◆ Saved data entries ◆

━━━━━━━━━━

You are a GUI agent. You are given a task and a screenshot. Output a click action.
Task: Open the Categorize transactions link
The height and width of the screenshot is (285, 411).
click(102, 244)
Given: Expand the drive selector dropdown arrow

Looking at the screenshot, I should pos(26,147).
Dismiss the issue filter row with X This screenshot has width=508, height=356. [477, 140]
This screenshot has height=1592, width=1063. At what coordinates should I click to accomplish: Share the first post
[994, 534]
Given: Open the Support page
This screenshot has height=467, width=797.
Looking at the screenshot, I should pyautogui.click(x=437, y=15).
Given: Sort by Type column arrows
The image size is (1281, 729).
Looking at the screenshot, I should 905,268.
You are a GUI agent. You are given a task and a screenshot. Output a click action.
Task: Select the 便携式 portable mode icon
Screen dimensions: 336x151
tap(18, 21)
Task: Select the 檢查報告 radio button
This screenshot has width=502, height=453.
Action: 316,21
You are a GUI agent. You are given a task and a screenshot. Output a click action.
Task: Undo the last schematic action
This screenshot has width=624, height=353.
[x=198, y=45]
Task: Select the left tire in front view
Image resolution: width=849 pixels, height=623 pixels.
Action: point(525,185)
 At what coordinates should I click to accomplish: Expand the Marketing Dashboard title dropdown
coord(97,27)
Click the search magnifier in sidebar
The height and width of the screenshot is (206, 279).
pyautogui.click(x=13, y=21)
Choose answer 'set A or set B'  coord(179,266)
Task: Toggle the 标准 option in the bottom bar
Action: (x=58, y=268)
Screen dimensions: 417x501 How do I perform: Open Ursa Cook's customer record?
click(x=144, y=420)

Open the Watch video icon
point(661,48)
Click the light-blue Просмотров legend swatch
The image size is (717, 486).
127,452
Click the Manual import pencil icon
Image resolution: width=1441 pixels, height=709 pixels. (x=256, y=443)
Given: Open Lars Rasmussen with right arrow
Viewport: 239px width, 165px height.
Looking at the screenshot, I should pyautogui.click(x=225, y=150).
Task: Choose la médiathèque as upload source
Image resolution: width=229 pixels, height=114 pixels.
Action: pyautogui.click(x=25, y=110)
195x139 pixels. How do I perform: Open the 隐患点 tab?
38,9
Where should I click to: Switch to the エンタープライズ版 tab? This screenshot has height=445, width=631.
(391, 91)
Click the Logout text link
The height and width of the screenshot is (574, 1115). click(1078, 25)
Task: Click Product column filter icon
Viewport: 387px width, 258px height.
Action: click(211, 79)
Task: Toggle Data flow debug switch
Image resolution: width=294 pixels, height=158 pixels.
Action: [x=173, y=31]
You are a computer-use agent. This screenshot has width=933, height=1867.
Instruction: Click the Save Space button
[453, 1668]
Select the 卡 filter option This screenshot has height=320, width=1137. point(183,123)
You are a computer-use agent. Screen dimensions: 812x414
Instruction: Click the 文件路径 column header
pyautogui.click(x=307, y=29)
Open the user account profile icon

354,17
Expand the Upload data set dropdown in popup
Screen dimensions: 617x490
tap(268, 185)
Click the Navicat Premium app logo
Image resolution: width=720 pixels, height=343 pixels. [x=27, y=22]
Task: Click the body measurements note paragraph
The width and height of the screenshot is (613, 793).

━━━━━━━━━━

Nothing in the records should be left out; write all of them out again exactly.

You are a GUI agent. You are given a task and a screenshot. Output a click action.
Task: Open the Categorize transactions link
The height and width of the screenshot is (285, 411).
click(102, 244)
Given: Expand the drive selector dropdown arrow

Looking at the screenshot, I should pos(26,147).
Dismiss the issue filter row with X This screenshot has width=508, height=356. [477, 140]
This screenshot has height=1592, width=1063. At what coordinates should I click to accomplish: Share the first post
[994, 534]
Given: Open the Support page
This screenshot has height=467, width=797.
Looking at the screenshot, I should pyautogui.click(x=437, y=15).
Given: Sort by Type column arrows
The image size is (1281, 729).
Looking at the screenshot, I should 905,268.
You are a GUI agent. You are given a task and a screenshot. Output a click action.
Task: Select the 便携式 portable mode icon
Screen dimensions: 336x151
tap(18, 21)
Task: Select the 檢查報告 radio button
This screenshot has width=502, height=453.
Action: 316,21
You are a GUI agent. You are given a task and a screenshot. Output a click action.
Task: Undo the last schematic action
This screenshot has width=624, height=353.
[x=198, y=45]
Task: Select the left tire in front view
Image resolution: width=849 pixels, height=623 pixels.
Action: point(525,185)
 At what coordinates should I click to accomplish: Expand the Marketing Dashboard title dropdown
coord(97,27)
Click the search magnifier in sidebar
The height and width of the screenshot is (206, 279).
pyautogui.click(x=13, y=21)
Choose answer 'set A or set B'  coord(179,266)
Task: Toggle the 标准 option in the bottom bar
Action: (x=58, y=268)
Screen dimensions: 417x501 How do I perform: Open Ursa Cook's customer record?
click(x=144, y=420)

Open the Watch video icon
point(661,48)
Click the light-blue Просмотров legend swatch
The image size is (717, 486).
127,452
Click the Manual import pencil icon
Image resolution: width=1441 pixels, height=709 pixels. (x=256, y=443)
Given: Open Lars Rasmussen with right arrow
Viewport: 239px width, 165px height.
Looking at the screenshot, I should pyautogui.click(x=225, y=150).
Task: Choose la médiathèque as upload source
Image resolution: width=229 pixels, height=114 pixels.
Action: pyautogui.click(x=25, y=110)
195x139 pixels. How do I perform: Open the 隐患点 tab?
38,9
Where should I click to: Switch to the エンタープライズ版 tab? This screenshot has height=445, width=631.
(391, 91)
Click the Logout text link
The height and width of the screenshot is (574, 1115). click(1078, 25)
Task: Click Product column filter icon
Viewport: 387px width, 258px height.
Action: click(211, 79)
Task: Toggle Data flow debug switch
Image resolution: width=294 pixels, height=158 pixels.
Action: [x=173, y=31]
You are a computer-use agent. This screenshot has width=933, height=1867.
Instruction: Click the Save Space button
[453, 1668]
Select the 卡 filter option This screenshot has height=320, width=1137. point(183,123)
You are a computer-use agent. Screen dimensions: 812x414
Instruction: Click the 文件路径 column header
pyautogui.click(x=307, y=29)
Open the user account profile icon

354,17
Expand the Upload data set dropdown in popup
Screen dimensions: 617x490
tap(268, 185)
Click the Navicat Premium app logo
Image resolution: width=720 pixels, height=343 pixels. [x=27, y=22]
Task: Click the body measurements note paragraph
The width and height of the screenshot is (613, 793).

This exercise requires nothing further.